Reversal of type 2 diabetes: normalisation of beta cell function in association with decreased pancreas and liver triacylglycerol.

AIMS/HYPOTHESIS: Type 2 diabetes is regarded as inevitably progressive, with irreversible beta cell failure. The hypothesis was tested that both beta cell failure and insulin resistance can be reversed by dietary restriction of energy intake. METHODS: Eleven people with type 2 diabetes (49.5 ± 2.5 years, BMI 33.6 ± 1.2 kg/m(2), nine male and two female) were studied before and after 1, 4 and 8 weeks of a 2.5 MJ (600 kcal)/day diet. Basal hepatic glucose output, hepatic and peripheral insulin sensitivity and beta cell function were measured. Pancreas and liver triacylglycerol content was measured using three-point Dixon magnetic resonance imaging. An age-, sex- and weight-matched group of eight non-diabetic participants was studied. RESULTS: After 1 week of restricted energy intake, fasting plasma glucose normalised in the diabetic group (from 9.2 ± 0.4 to 5.9 ± 0.4 mmol/l; p = 0.003). Insulin suppression of hepatic glucose output improved from 43 ± 4% to 74 ± 5% (p = 0.003 vs baseline; controls 68 ± 5%). Hepatic triacylglycerol content fell from 12.8 ± 2.4% in the diabetic group to 2.9 ± 0.2% by week 8 (p = 0.003).

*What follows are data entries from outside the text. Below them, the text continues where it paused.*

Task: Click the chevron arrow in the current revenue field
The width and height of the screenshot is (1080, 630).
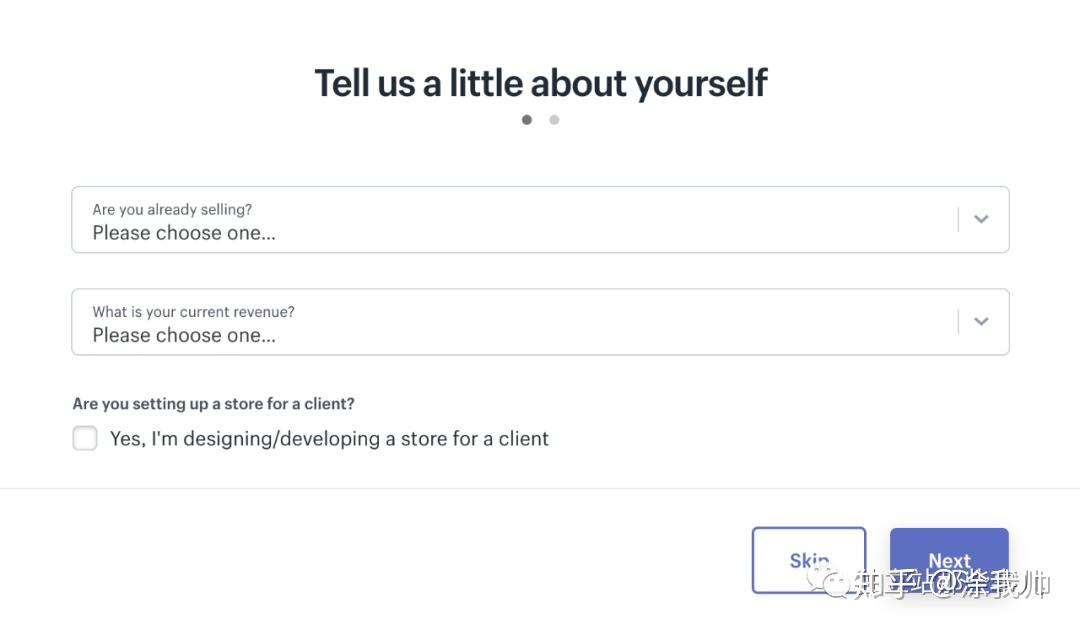Action: point(981,322)
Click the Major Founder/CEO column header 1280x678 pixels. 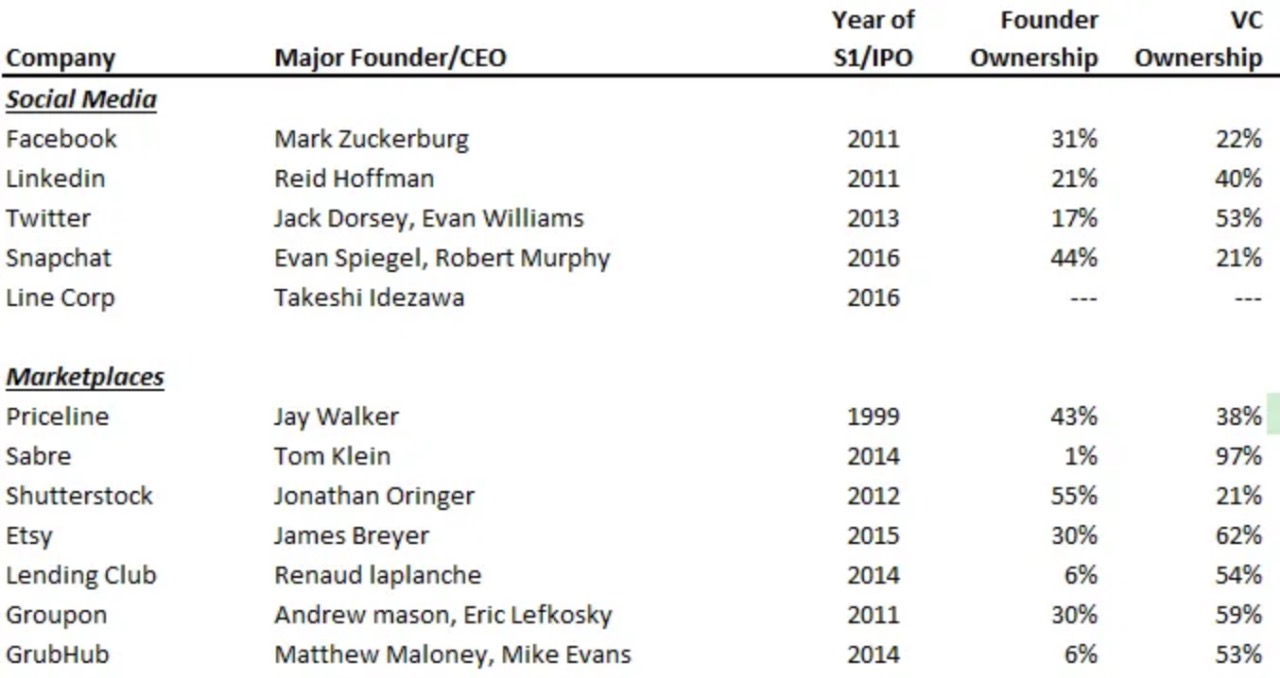390,58
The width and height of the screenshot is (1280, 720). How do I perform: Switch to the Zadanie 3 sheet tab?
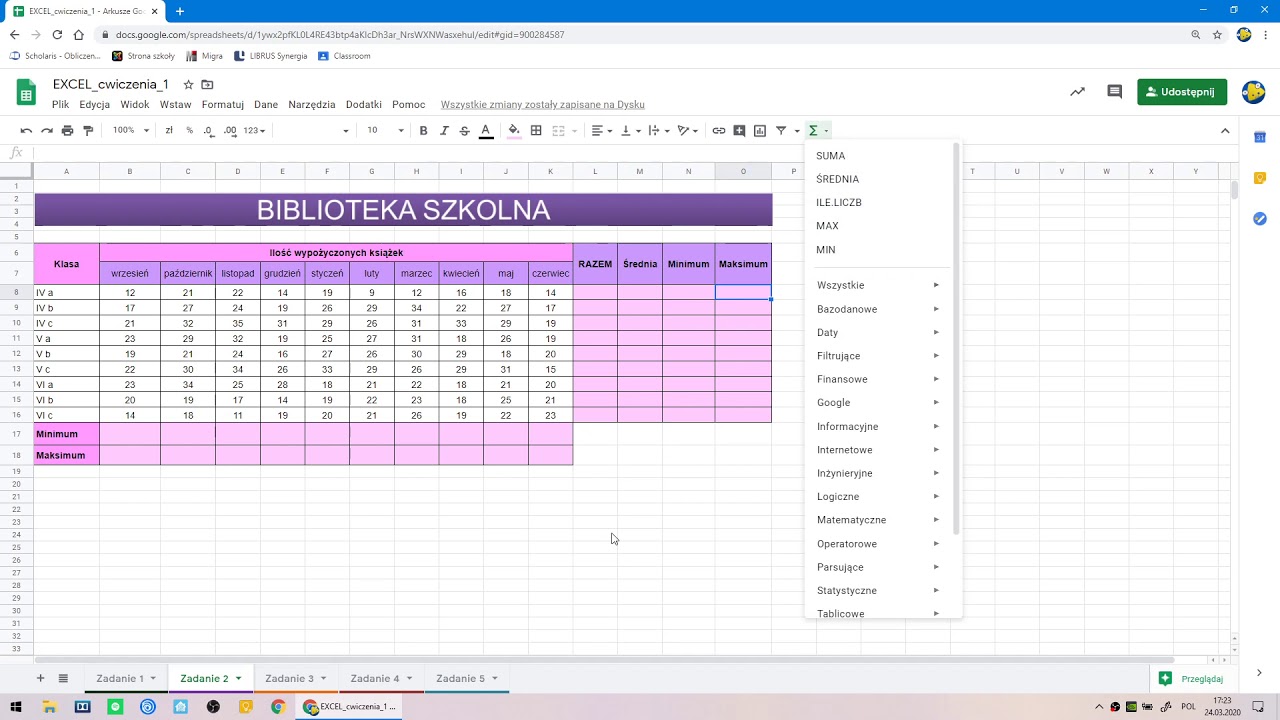289,678
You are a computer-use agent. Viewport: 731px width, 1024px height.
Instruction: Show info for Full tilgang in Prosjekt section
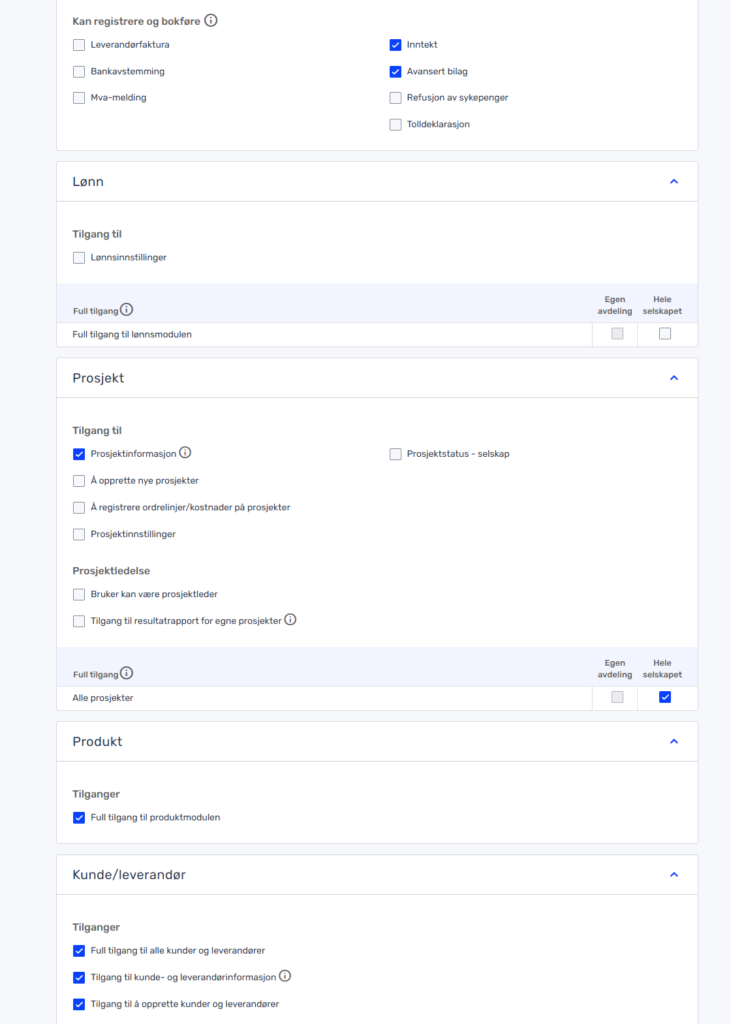(x=127, y=673)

The first-phase insulin response increased during the study period (0.19 ± 0.02 to 0.46 ± 0.07 nmol min(-1) m(-2); p < 0.001) and approached control values (0.62 ± 0.15 nmol min(-1) m(-2); p = 0.42). Maximal insulin response became supranormal at 8 weeks (1.37 ± 0.27 vs controls 1.15 ± 0.18 nmol min(-1) m(-2)). Pancreatic triacylglycerol decreased from 8.0 ± 1.6% to 6.2 ± 1.1% (p = 0.03). CONCLUSIONS/INTERPRETATION: Normalisation of both beta cell function and hepatic insulin sensitivity in type 2 diabetes was achieved by dietary energy restriction alone. This was associated with decreased pancreatic and liver triacylglycerol stores. The abnormalities underlying type 2 diabetes are reversible by reducing dietary energy intake.